Connecticut Becomes the 19th State to Legalize Adult Use of Marijuana
State governor Ned Lamont signed a bill Tuesday making Connecticut the 19th state in the U.S. to legalize marijuana for adult use. Under the law, people aged 21 and above will be allowed to possess and consume marijuana starting July 1.
While marijuana remains illegal under federal law, the last couple of months have seen a spike in states that have advanced their state law to allow recreational use of the substance. New Jersey and New York were early to move on and legalize pot this year. Virginia and New Mexico were to follow in April, with Virginia becoming the first state in the south to introduce a bill.
With Connecticut now being the latest on the list, the U.S. has reached a point where almost half of its population lives on a territory where cannabis legal for recreational and medical use.
"We had a chance to learn from others, and I think we've got it right here in the state of Connecticut," said Gov Lamont, a Democrat, referring to the multiyear effort to push through a legalization bill during a ceremony at the state capital. "Maybe we weren't the first but we were the first, I think, to show that we can get it right."
The legislation got final approval from both chambers of the General Assembly last week during a special legislative session. However, Republicans and some Democrats in the General Assembly strongly opposed the legislation. The Connecticut Medical Society also criticized the bill, saying the bill will have a harmful effect on youths.
House Majority Leader Jason Rojas, D-East Hartford nevertheless welcomed the bill, saying, "I think it will be the most comprehensive and best cannabis legalization bill in the country."
"History will tell us if that's true or not, but I feel confident in saying yes, right now, this is the best bill in the country and it's going to move us in a direction of ensuring that we provide a well-regulated marketplace for adult-use cannabis for adults who want to participate in that kind of activity," Rojas said.
Rojas said state lawmakers would be happy to address issues raised by the physicians, noting there will be opportunities for the law to be revisited and revised in future sessions, as is the practice with other major and complicated laws.
Connecticut's law will enable individuals 21 and above to possess or use up to 1.5 ounces (42.5 grams) of cannabis plant material and up to 5 ounces (141.7 grams) in a locked container at home or in the trunk or locked glove box in the person's vehicle. At the earliest, sales of legal pot in the state will commence during the summer of 2022.
While the law clarifies how the cannabis industry can develop state-wide, it also aims to address racial inequality issues.
The advocacy group that lobbied for the bill has noted that the legislation sets aside 50% of licenses for equity applicants, targetting residents of communities that have been "disproportionately impacted" by drug-related crimes and high unemployment.
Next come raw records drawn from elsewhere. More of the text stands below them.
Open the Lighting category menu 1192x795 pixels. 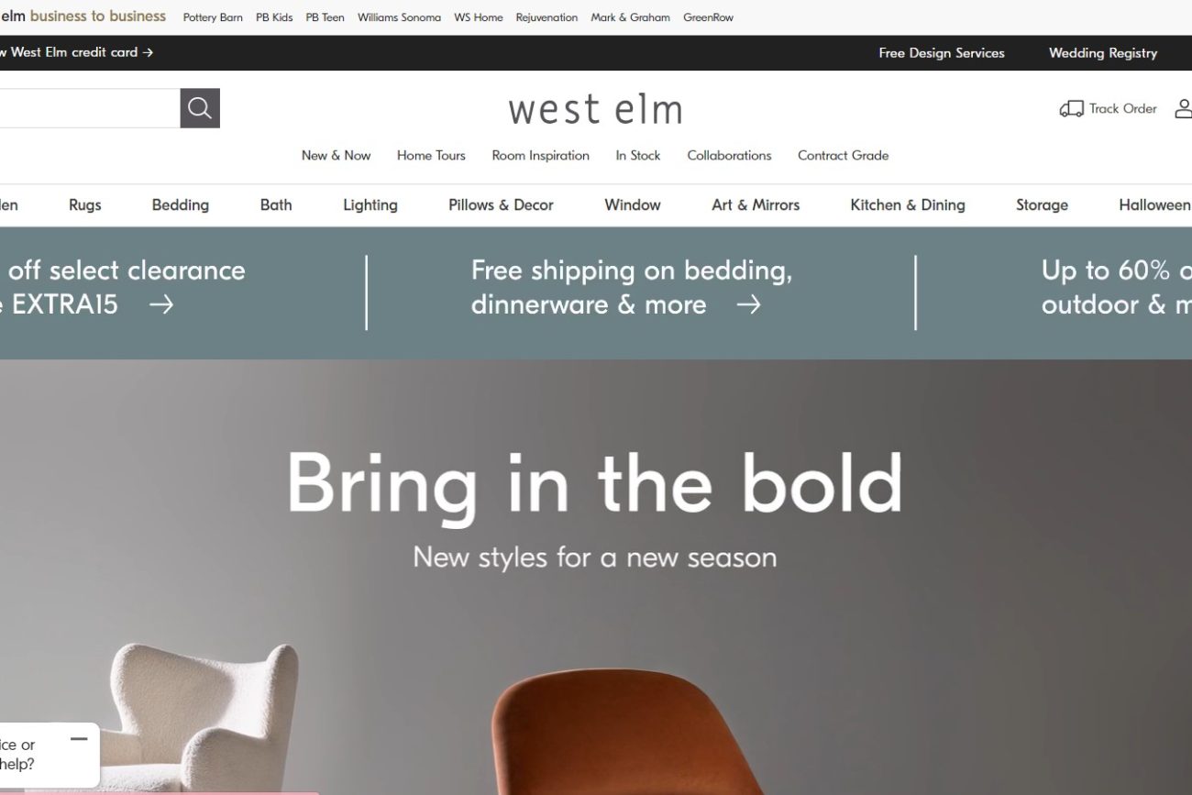(370, 205)
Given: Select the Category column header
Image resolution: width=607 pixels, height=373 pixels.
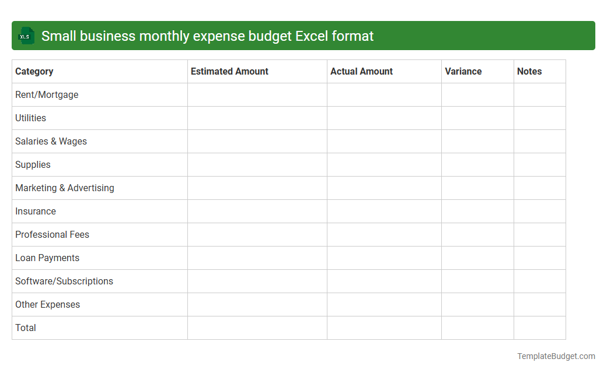Looking at the screenshot, I should [34, 71].
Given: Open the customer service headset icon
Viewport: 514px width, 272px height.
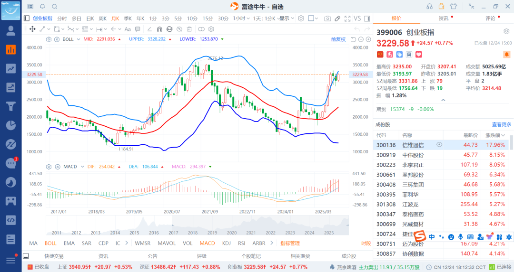Looking at the screenshot, I should (x=430, y=6).
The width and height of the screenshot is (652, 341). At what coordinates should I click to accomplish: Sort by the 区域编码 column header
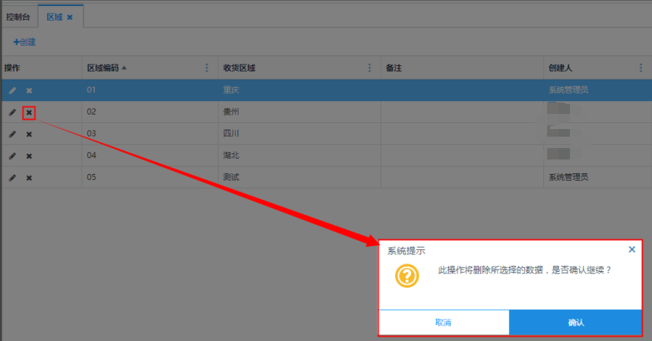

In addition, up to 75% of revenue will be dedicated toward equity efforts and community reinvestment, the group also said.
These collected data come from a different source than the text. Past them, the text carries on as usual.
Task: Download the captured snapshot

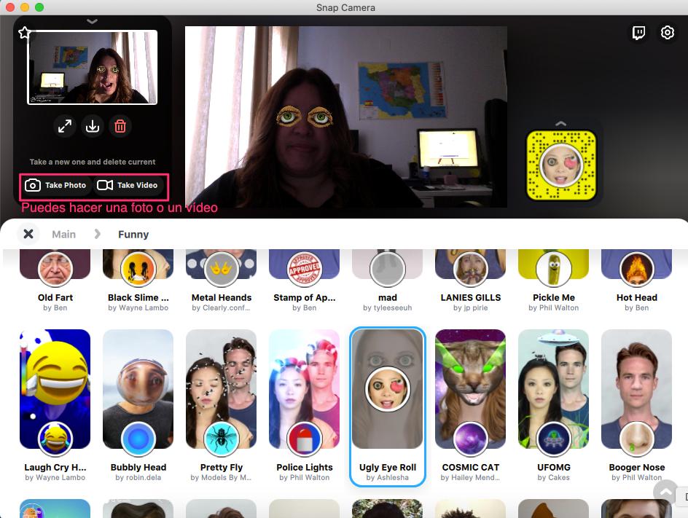Action: pyautogui.click(x=93, y=126)
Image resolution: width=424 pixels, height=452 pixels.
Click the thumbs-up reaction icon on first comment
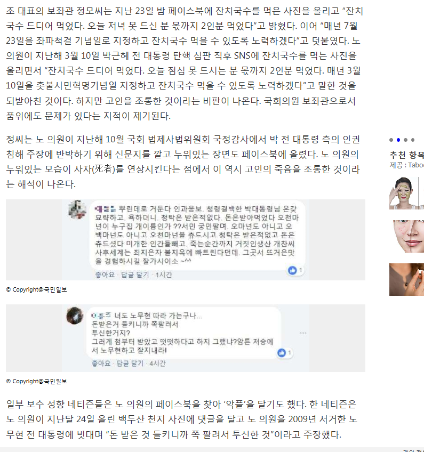pos(292,270)
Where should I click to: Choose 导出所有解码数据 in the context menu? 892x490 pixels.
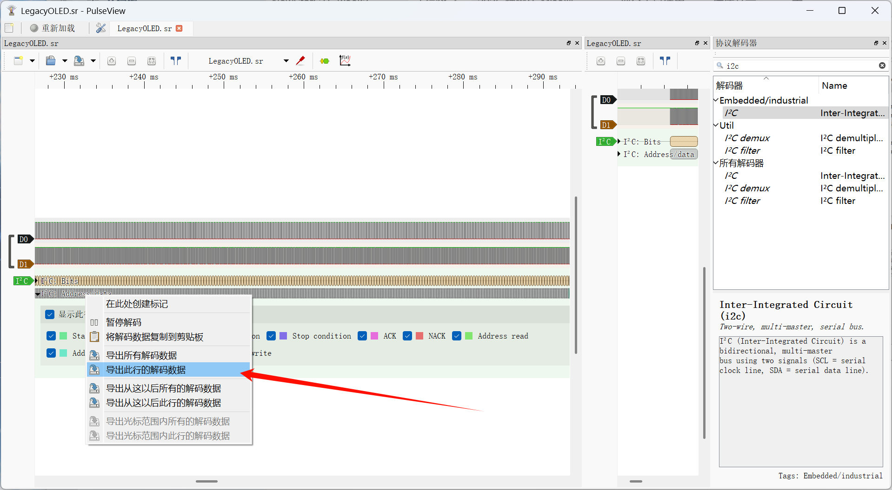[x=141, y=355]
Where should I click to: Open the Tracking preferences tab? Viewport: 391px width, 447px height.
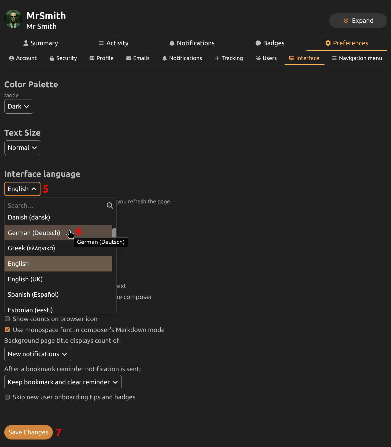229,58
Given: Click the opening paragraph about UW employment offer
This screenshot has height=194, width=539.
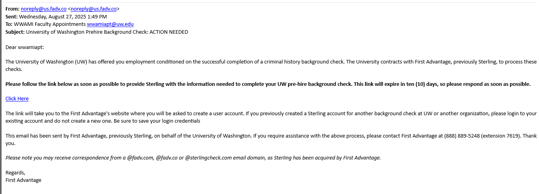Looking at the screenshot, I should tap(270, 62).
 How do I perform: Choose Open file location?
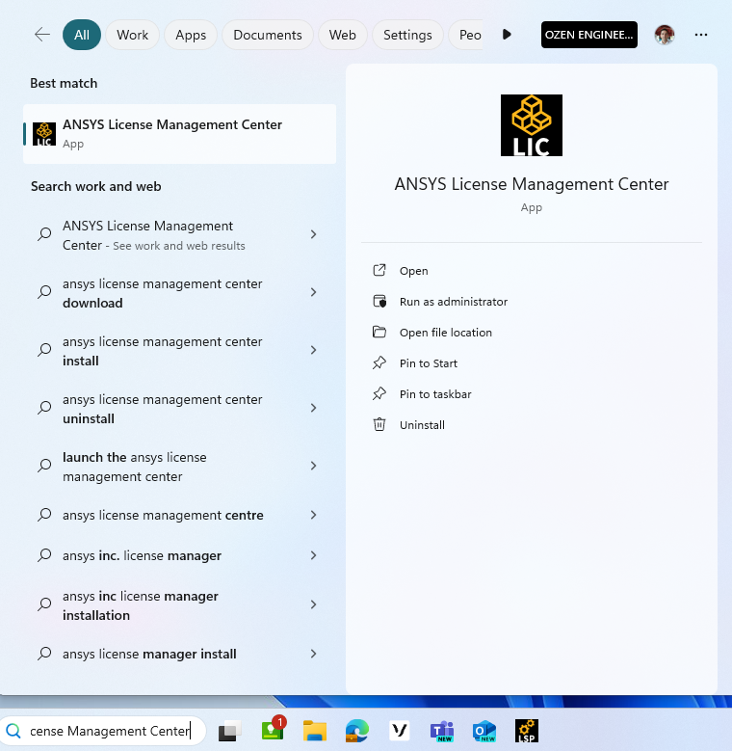coord(445,333)
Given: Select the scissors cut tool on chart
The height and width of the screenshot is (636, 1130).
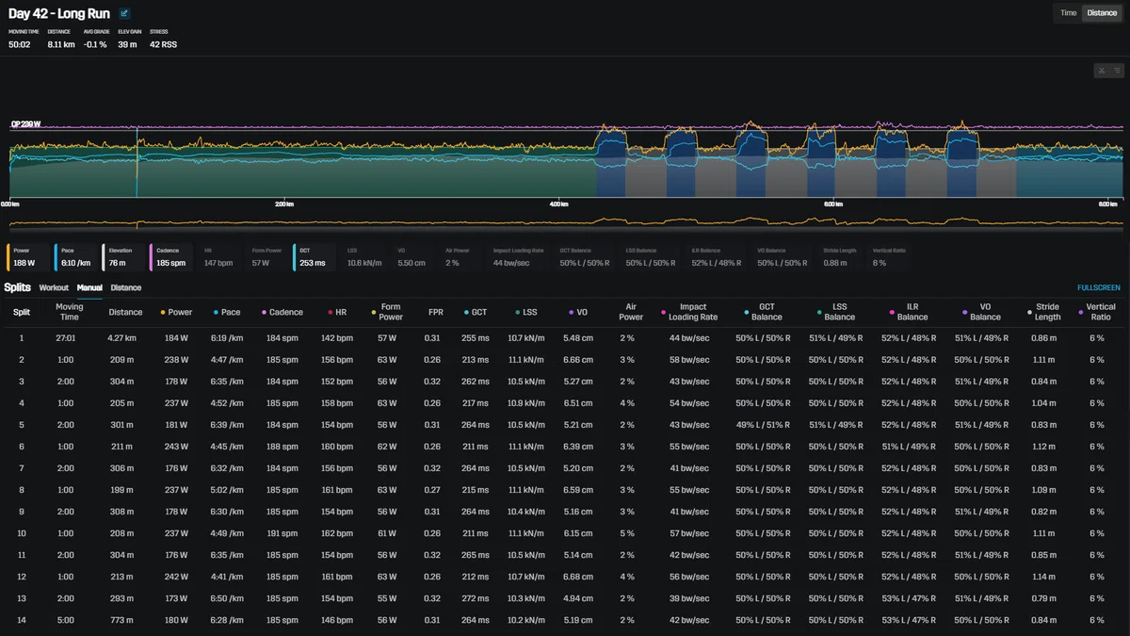Looking at the screenshot, I should [1102, 71].
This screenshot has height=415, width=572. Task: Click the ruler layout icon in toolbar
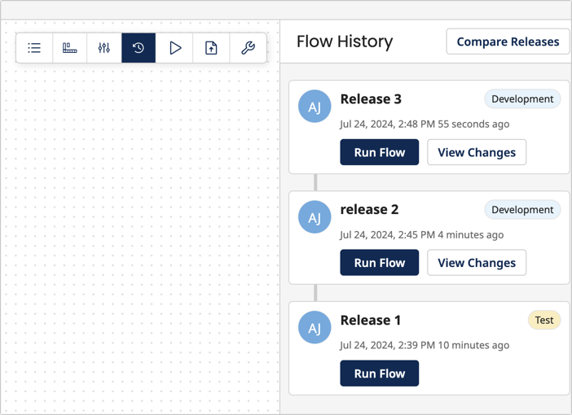[69, 48]
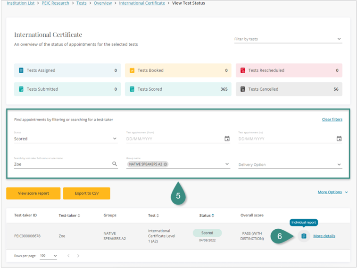
Task: Click the View score report button
Action: pyautogui.click(x=33, y=193)
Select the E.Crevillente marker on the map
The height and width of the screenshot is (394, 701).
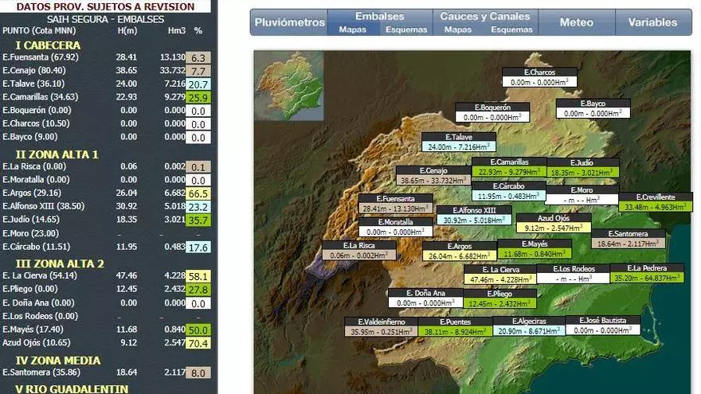click(x=656, y=201)

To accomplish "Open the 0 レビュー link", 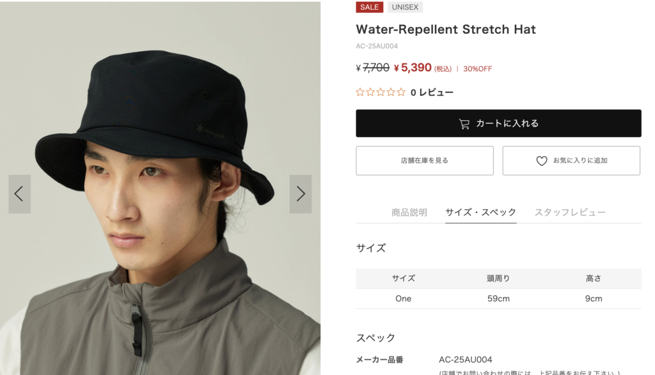I will (432, 93).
Under the legislation, people will be able to apply in different ways to get involved in the state's new budding market.
What's the Impact on Federal Legalization?
With 19 states riding the wave of full cannabis legalization, the heat is up for federal legalization. As recently as 2012, Colorado and Washington became the first two U.S. states ever to allow adult use of cannabis at the state level. Since then, the shift has been remarkable.
Of the 15 states where marijuana legalization was put on the ballot since 2012, the initiative turned successful in 13, including Republican-dominated Alaska, Montana, and South Dakota (although South Dakota's measure is currently halted). In the November 2020 election, the legalization initiative in swing state Arizona won almost 300,000 more votes than either of the two running candidates Joe Biden and Donald Trump.
Those are just only some of the instances where the public has spoken loud and clear. At a certain point, lawmakers nationwide will have few options left but welcome wholesome regulations on cannabis. That being said, federal legalization is imminent in the near future.